Parte integrante do livro Cantos da floresta – mundo e cultura indígena para educadores, as atividades sugeridas referem-se a aspectos musicais de cada povo.

Takua’pu. Foto: Magda Pucci

CARIÇO (Comunidade Bayaroá)

Sobre a Cariço

A Cariço (em Nheengatu) é uma flauta de pã que também dá nome a uma dança em pares. São tubos de taquara amarrados com fibras. A afinação dos tubos é variável, e a execução sempre se dá em grupo, pode ser dupla ou mais pessoas, sendo que um deles desempenha o papel de “mestre” e os outros “respondem” imitando os mesmos motivos porem com notas diferentes.  Veja mais sobre o assunto na pág. 104 (Músicas indígenas).

1. Ouvindo a Cariço

Ouvir as flautas cariço é um bom exercício de percepção auditiva, pois trabalha com outros referenciais sonoros. Sugerimos:

a) observar o timbre da Cariço percebendo o som soprado característico das flautas de pã.
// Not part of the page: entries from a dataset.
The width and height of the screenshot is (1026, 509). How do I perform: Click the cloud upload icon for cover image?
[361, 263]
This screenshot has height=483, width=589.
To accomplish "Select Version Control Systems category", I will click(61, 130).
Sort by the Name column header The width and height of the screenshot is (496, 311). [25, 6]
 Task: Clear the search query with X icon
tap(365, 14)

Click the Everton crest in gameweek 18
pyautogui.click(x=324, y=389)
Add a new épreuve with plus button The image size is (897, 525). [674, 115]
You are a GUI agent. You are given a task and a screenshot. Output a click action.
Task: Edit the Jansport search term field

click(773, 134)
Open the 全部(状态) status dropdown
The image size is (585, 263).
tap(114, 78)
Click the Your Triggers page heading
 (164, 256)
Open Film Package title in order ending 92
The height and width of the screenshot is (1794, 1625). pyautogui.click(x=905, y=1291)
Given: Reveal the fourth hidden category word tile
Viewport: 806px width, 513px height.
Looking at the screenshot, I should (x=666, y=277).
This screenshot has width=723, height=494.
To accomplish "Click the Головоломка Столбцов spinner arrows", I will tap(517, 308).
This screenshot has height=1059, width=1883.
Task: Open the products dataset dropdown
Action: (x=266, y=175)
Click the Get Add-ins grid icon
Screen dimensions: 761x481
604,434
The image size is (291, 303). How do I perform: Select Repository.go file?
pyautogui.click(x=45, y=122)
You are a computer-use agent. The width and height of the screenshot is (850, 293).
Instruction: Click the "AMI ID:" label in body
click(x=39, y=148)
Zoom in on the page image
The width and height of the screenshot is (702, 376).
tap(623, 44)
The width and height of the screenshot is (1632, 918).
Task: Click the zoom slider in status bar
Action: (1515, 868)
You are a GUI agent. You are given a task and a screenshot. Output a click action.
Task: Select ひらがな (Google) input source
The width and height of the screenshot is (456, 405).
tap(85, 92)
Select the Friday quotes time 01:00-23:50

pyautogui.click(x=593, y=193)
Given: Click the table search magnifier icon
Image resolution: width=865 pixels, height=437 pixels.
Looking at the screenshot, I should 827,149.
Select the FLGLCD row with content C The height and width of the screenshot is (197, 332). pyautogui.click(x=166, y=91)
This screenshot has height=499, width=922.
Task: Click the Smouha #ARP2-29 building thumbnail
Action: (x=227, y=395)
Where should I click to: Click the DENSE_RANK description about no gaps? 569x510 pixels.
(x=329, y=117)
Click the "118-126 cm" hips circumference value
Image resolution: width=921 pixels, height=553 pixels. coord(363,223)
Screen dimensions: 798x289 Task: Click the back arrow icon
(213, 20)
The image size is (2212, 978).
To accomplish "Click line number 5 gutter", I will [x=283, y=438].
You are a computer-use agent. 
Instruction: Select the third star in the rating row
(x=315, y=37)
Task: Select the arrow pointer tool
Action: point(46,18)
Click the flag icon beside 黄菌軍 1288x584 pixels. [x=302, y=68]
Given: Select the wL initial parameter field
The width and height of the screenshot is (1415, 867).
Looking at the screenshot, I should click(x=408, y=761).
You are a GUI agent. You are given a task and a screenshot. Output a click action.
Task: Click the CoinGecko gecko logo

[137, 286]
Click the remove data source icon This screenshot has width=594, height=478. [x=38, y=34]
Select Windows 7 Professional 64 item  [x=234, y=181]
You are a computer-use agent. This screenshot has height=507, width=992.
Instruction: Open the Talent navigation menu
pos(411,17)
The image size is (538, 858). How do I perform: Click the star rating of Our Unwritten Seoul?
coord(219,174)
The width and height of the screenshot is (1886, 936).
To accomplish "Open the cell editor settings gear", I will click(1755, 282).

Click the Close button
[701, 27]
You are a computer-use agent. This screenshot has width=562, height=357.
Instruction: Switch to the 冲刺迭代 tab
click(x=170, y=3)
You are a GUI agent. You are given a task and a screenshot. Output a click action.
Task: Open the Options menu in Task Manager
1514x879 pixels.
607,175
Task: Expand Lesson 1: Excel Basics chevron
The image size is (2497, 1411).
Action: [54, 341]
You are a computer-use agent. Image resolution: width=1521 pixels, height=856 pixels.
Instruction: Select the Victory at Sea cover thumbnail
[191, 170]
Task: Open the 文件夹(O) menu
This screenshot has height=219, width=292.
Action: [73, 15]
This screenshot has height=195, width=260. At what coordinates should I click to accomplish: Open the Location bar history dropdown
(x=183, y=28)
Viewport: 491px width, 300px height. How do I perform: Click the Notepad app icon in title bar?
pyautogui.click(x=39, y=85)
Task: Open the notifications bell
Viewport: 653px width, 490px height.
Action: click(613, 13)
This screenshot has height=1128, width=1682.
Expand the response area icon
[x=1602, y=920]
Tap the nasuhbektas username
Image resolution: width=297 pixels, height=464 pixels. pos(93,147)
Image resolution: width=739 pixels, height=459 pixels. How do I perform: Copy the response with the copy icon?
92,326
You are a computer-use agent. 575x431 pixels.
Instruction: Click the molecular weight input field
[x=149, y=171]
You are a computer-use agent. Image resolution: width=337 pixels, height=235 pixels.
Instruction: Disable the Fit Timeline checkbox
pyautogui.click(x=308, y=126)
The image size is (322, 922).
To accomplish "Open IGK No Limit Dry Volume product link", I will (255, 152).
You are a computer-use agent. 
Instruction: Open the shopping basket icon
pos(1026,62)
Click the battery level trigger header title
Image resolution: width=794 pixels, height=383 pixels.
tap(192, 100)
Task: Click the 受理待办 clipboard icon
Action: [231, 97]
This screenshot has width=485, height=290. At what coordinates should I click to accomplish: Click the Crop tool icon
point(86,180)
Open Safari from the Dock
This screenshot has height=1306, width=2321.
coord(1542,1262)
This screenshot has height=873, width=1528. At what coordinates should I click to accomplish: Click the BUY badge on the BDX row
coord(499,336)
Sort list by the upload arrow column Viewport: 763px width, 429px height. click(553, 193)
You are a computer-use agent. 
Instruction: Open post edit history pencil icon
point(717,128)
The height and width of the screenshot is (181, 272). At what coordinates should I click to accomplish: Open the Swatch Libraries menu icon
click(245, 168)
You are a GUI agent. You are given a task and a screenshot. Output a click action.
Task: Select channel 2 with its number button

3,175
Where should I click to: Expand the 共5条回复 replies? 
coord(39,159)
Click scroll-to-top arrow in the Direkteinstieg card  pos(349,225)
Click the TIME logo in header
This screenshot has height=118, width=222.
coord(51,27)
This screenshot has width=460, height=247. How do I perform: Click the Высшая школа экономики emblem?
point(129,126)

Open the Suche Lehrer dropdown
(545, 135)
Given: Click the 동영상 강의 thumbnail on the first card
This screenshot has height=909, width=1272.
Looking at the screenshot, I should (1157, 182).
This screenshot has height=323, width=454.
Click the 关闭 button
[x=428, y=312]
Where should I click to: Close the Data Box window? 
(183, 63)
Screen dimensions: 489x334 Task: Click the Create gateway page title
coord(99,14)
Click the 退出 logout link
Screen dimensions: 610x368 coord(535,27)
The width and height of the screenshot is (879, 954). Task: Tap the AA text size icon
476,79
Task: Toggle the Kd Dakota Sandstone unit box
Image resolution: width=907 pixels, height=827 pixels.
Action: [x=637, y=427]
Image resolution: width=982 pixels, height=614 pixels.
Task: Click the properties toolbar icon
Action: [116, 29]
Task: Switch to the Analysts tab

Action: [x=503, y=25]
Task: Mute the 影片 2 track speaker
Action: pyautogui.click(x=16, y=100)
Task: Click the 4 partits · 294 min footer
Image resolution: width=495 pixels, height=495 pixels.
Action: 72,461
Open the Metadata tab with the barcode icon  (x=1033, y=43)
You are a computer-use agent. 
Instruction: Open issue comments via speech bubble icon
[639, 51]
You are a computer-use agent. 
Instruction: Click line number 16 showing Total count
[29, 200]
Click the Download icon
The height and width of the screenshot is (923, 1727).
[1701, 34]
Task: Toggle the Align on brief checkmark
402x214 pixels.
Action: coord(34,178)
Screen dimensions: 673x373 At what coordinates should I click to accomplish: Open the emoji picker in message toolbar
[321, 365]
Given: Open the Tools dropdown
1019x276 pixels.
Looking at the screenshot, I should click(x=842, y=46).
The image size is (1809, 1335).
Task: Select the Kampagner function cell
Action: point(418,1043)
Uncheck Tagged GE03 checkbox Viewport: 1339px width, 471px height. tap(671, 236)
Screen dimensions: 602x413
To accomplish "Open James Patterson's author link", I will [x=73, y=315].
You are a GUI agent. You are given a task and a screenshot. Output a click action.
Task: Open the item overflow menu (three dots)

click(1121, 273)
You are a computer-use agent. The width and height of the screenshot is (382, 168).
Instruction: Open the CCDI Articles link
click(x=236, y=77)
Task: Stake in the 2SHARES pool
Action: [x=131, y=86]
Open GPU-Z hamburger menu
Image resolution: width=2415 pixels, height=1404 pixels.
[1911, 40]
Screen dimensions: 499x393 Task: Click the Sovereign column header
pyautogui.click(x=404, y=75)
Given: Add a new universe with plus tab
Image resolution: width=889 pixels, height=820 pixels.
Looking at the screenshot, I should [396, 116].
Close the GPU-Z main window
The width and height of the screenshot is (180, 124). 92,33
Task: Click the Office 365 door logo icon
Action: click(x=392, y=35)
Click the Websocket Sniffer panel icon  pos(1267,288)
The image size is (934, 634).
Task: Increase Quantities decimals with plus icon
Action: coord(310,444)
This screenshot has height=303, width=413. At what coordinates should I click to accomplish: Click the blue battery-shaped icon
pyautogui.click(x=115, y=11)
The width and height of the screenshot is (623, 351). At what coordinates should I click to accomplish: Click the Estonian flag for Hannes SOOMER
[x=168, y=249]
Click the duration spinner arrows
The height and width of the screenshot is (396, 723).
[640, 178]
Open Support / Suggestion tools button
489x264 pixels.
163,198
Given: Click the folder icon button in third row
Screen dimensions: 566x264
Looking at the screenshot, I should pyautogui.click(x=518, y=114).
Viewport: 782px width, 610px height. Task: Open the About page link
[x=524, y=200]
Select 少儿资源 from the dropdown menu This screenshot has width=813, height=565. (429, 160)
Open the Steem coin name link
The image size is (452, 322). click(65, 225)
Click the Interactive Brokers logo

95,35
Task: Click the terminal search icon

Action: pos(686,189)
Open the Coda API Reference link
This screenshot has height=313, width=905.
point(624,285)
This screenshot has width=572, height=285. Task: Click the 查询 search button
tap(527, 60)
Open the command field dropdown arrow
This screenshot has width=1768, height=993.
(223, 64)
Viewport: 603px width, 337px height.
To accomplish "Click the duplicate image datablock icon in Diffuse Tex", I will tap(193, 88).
b) cantar a sequencia melódica da cariço para depois tentar descobrir que notas estão sendo tocadas e então começar a delinear os motivos presentes.

c) Você pode assistir ao vídeo da Comunidade Bayaroá dançando e tocando o Cariço e  tentar localizar a escala formada por essas notas. A escala usada na Cariço é completamente diferente dos padrões das escalas tonais que estamos acostumados a ouvir. Elas usam muitos semitons e trítonos o que pode causar um certo estranhamento. Por outro lado, pode estimular seus alunos a percorrerem outras possibilidades sonoras.

2.  Dançando com a Cariço

Assistir ao vídeo dos Bayaroá dançando e observe como se dá o movimento corporal deles e a marcação dos chocalhos de pé (kitio). O acento métrico (mais forte) dos pés está relacionado aos movimentos da dança que vão pra frente para trás e em roda. Eles vão para frente (2 tempos ) e para trás (4) e também giram alargando o padrão.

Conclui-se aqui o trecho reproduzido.